Department of Communication Design
New York City College of Technology, CUNY
In 1979, as a full-time member of the Communication Design department at NYC College of Technology, I was assigned Lettering and Typography, a first semester course teaching students to draw three basic alphabets: Caslon, Bodoni and Helvetica using the “built-up” method with broad sketching pencils. Reviewing the course outline and required textbook, David Gates’ Lettering for Reproduction I realized there were gaps in my education.
When I was a student, classes in graphic design history/theory didn’t exist. Gates briefly covered design history and theory but also explained the role of geometry, visual perception, printing technology, history and
aesthetics in the design and evolution of letterforms. Now, I understood that while demonstrating lettering techniques, I would also need to relate them to these other disciplines.

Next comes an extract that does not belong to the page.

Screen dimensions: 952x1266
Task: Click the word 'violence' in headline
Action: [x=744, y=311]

As a result, my thinking about teaching typography changed, seeing its potential as a multidisciplinary subject with links to the liberal arts and sciences.
Lectures included the role of geometry in shaping the proportional systems underlying Old Style and Modern Style typefaces, along with discussions and demonstrations of the role of visual perception and illusion in adjusting shapes to create harmonious optical relationships among letterforms. Examples of how Caslon and Bodoni appeared when first printed in the 18th century and how paper, ink and presswork affected their appearance were integrated into the narrative. History could also be introduced in surprising ways, by explaining for example, that the first copies of the American Declaration of Independence were printed using Caslon, which was imported from England prior to the Revolution. Drawing and constructing letterforms also demonstrated how fundamental design principles (also being taught in other first year design classes) such as contrast, balance, proportion and rhythm contributed to an aesthetically pleasing result. The class was also showed thow organic forms in nature served as a source of inspiration.

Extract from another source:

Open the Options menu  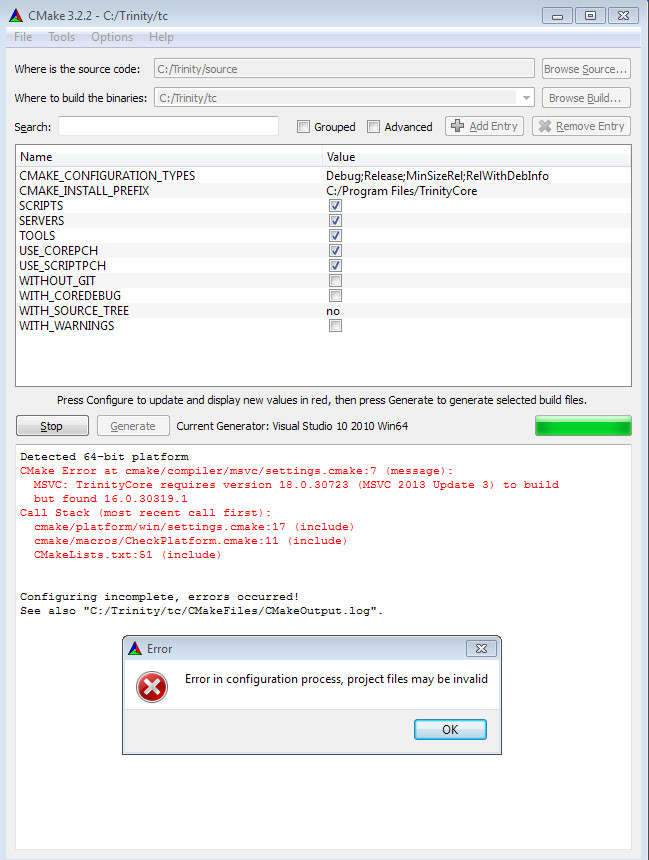click(112, 37)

Taken together, students not only learned to draw letterforms, but saw how the broad web of connections with other disciplines could enrich their learning experience. I taught the course for five years, but by the early 90’s digital technology replaced hand-lettering. Recently, there has been a resurgence of interest in calligraphy and hand-lettering. Regardless of the technology used, teaching typography, particularly at the introductory level, can be transformed by the multidisciplinary approach.